Yeah, it would have been bad, especially since the Americans, initially, weren't expecting the Japs to have more than 2,500 aircraft (later revised to over 10,000) and about 350,000 troops (later revised up to 545,000, then 600,000). In reality the numbers were more like 10,000 aircraft and 900,000 troops. The kamikaze pilots were also trained to attack the transports rather than the warships, and would have a much shorter distance to fly than they had at Okinawa, which would probably have meant much bigger loses of troops.

Bypassing Olympus and going straight on with Coronet would allow you to bypass most of those forces, but would see you facing off against more than 2000 Shin'yō suicide boats, and would separate you from any sort of major bomber support.
 

Cook

Banned
Bypassing Olympus and going straight on with Coronet would allow you to bypass most of those forces...
Olympic was necessary to provide air bases for close air support for Coronet. Kyushu was within range of tactical air support aircraft based in Okinawa, Honshu wasn’t.
 
Olympic was necessary to provide air bases for close air support for Coronet. Kyushu was within range of tactical air support aircraft based in Okinawa, Honshu wasn’t.
Yeah, but the bombers are a couple of hours away, unless you work it so that there are always some bombers over the target, which wouldn't be hard, but once they're expended...

And B-29s are called "strategic bombers" for a reason.
 
What freaked me out most about the Japanese though was that the way i see it they where ready to sacrifice everybody, everybody for the cause... I mean, not just the roughly 10.000 military planes all changed into kamikaze planes

In OTL, around 4 000 kamikaze were used against the Allies, the losses were heavy but in was 1945 and the Americans began to forget how big were the losses for the US Navy from 1942-1943.

The Japanese will quickly lacked modern planes and trained pilots...

And the Americans will adapt their tactics, used waves of fighters, bomb to oblivion every japanese airbases, and put the armored decks of the Royal Navy CV on the first lines.

I read the Saburo Sakai book, he criticized kamikaze tactics because after severals and massives attacks, the surprise and the fear effect were lost.

but also ready to give every man aged 15-60 and woman 17-40 a pointed stick and charge them against American forces. and they would do it too i recon. Can you imagine the fatality rate of the invasion would be then?

These civilians will be machine-gunned without remorses, all japaneses villages will be destroyed, all japanese towns will be burned to the ground.
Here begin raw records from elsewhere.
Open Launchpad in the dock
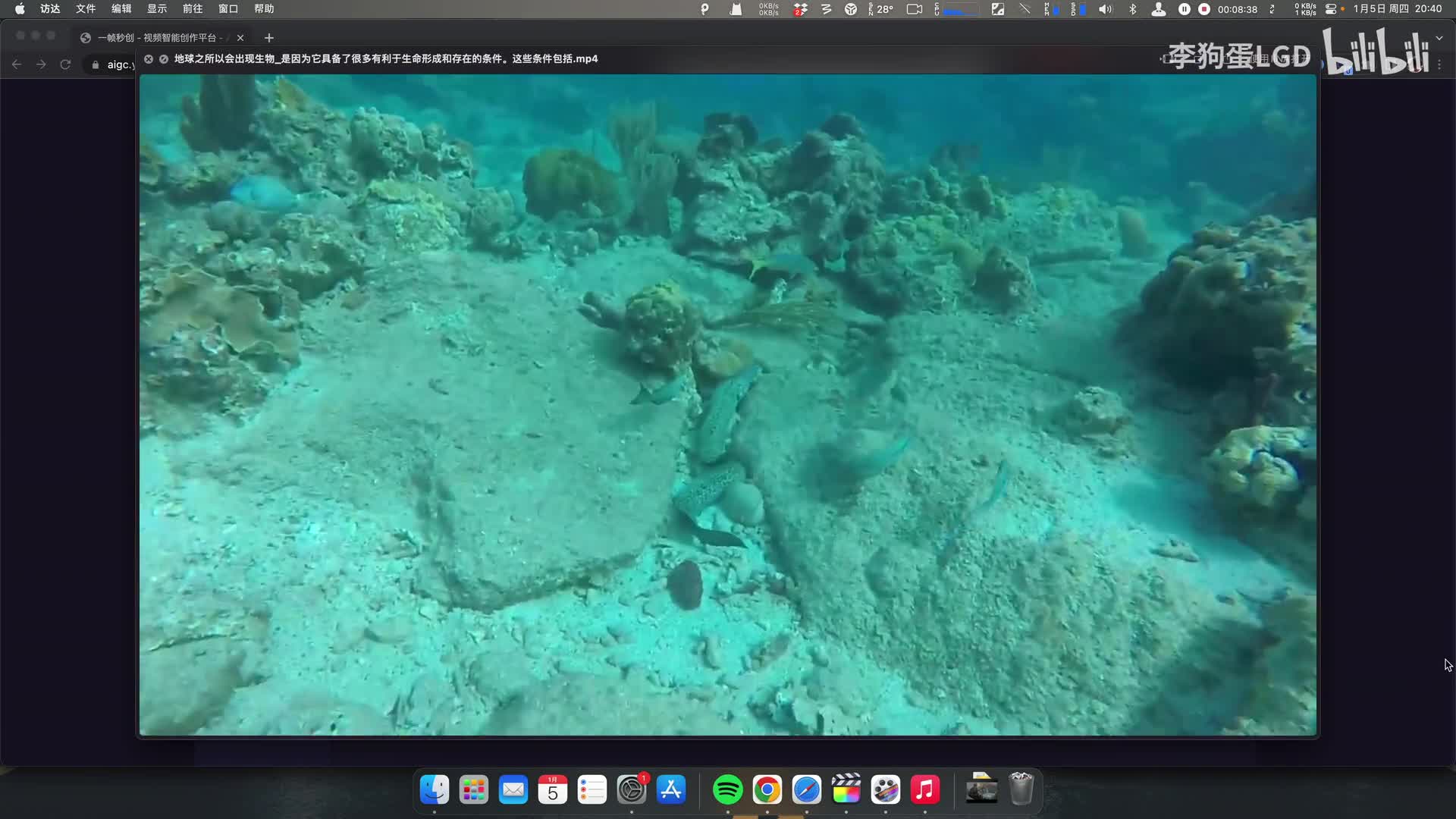 point(474,790)
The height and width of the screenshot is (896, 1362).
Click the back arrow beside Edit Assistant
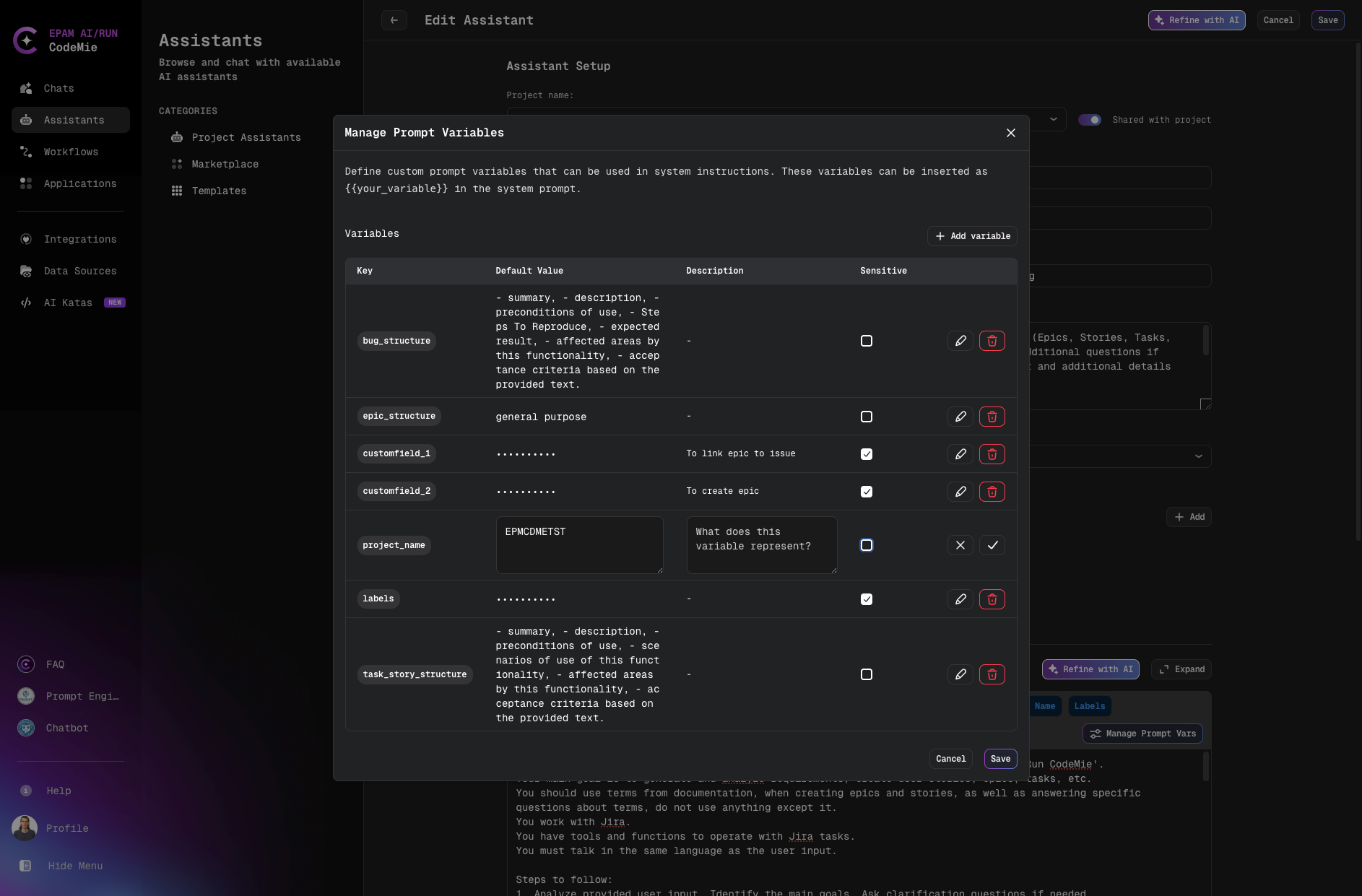tap(394, 20)
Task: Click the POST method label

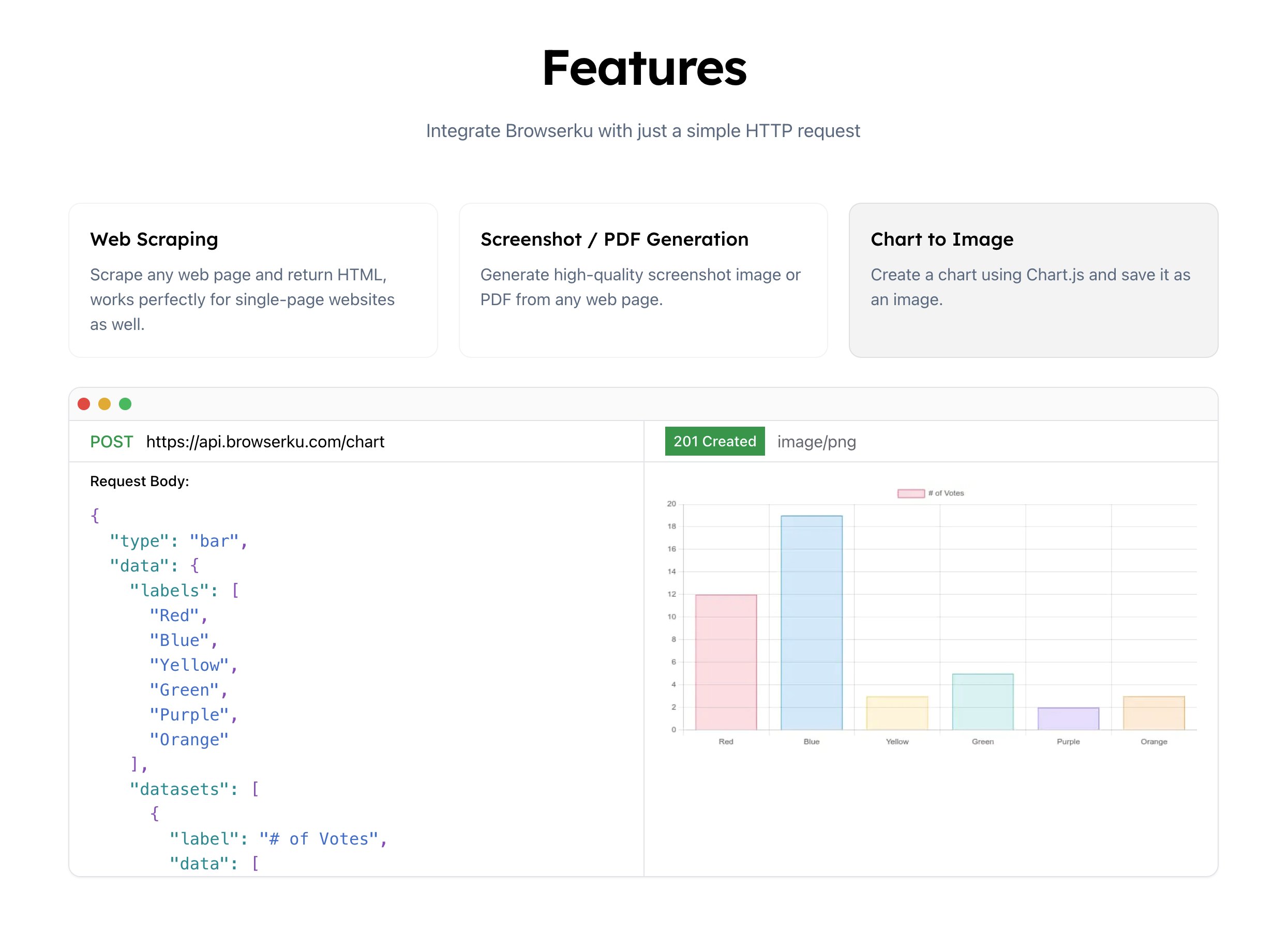Action: [x=111, y=441]
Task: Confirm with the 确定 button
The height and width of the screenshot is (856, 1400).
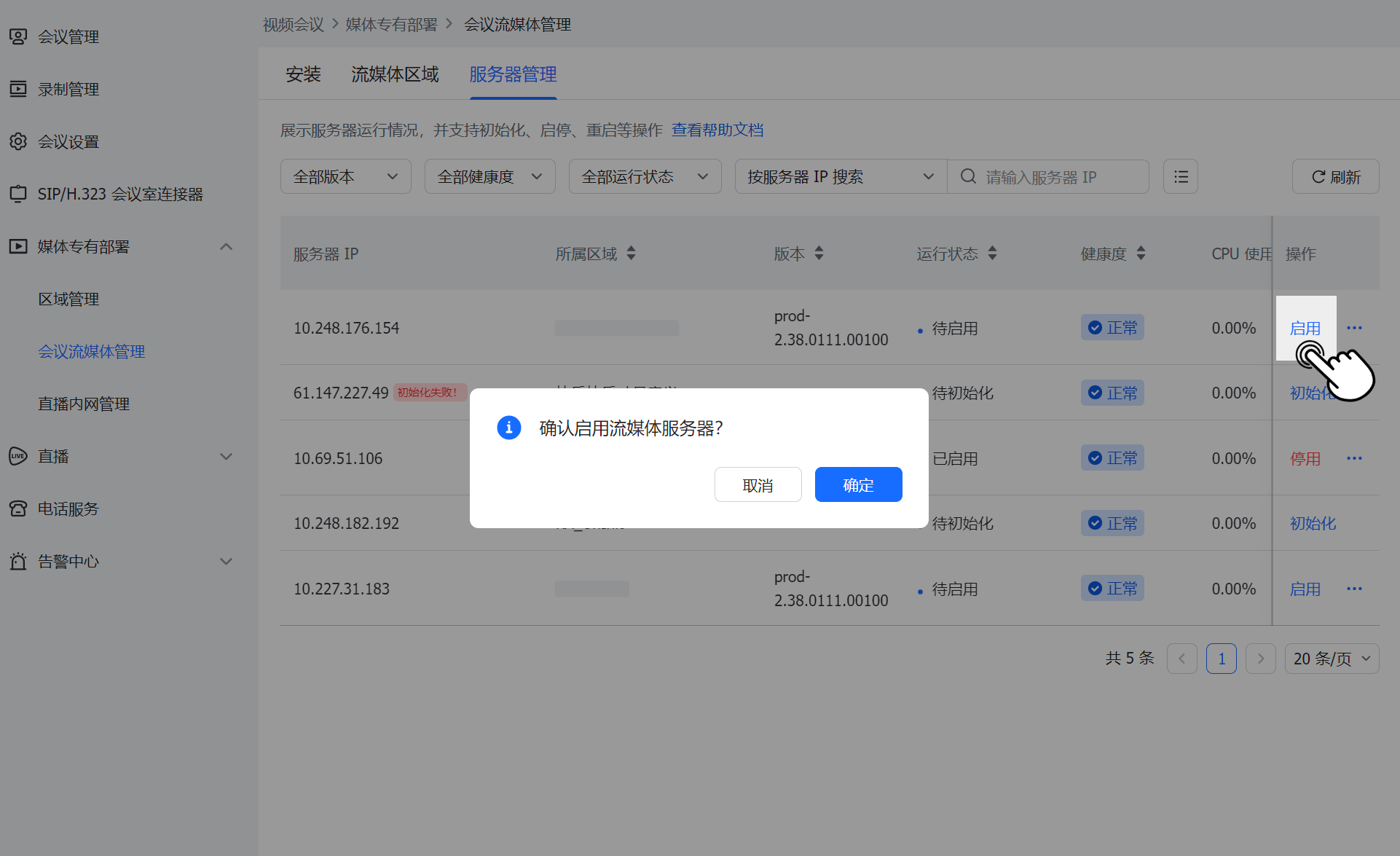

Once you think the ennemy is just an animal, nothing will stop the destructions and the slaughters... And awful weapons as napalm and maybe toxic gasses will be used...

But I don't think the Japanese civilians will fight with pointed sticks, on Okinawa, the Americans used a heavy propaganda to try to save civilians lifes from mass suicides, and often they were successfull, with the help of Japanese-Americans and japanese POW's who were very cooperative once captured...

And the Japaneses civilians will not commited Resistance type actions behind the lines, once nourished and well treated by Americans soldiers, they will realized their government propaganda was only lies about the Americans being barbarians, rapers and killers. Funny, but the japanese propaganda depicted americans soldiers as really the japanese soldiers were : murderers and rapers...

The worst for Japan will a siege and a complete blockade of Japan with the complete destruction of japanese infrastructure, after one year, millions if not tens of millions will died of famine.
 
The most sensible plan would have been for the US to invade Hokkaido, the northernmost of the four main Japanese islands. It was less fortified than the other three, as well as less populated; the Japanese were not expecting an assault there; and it was in a strategic location, in between Soviet territory and the main homeland island of Honshu.

Of course, that would have meant a complete overhaul of American planning, as well as diverting all military resources to another launching point (possibly Alaska). But an assault and occupation of one of the home islands would have been as big a shock to the Japanese high command as the atomic bombings or the Manchurian invasion.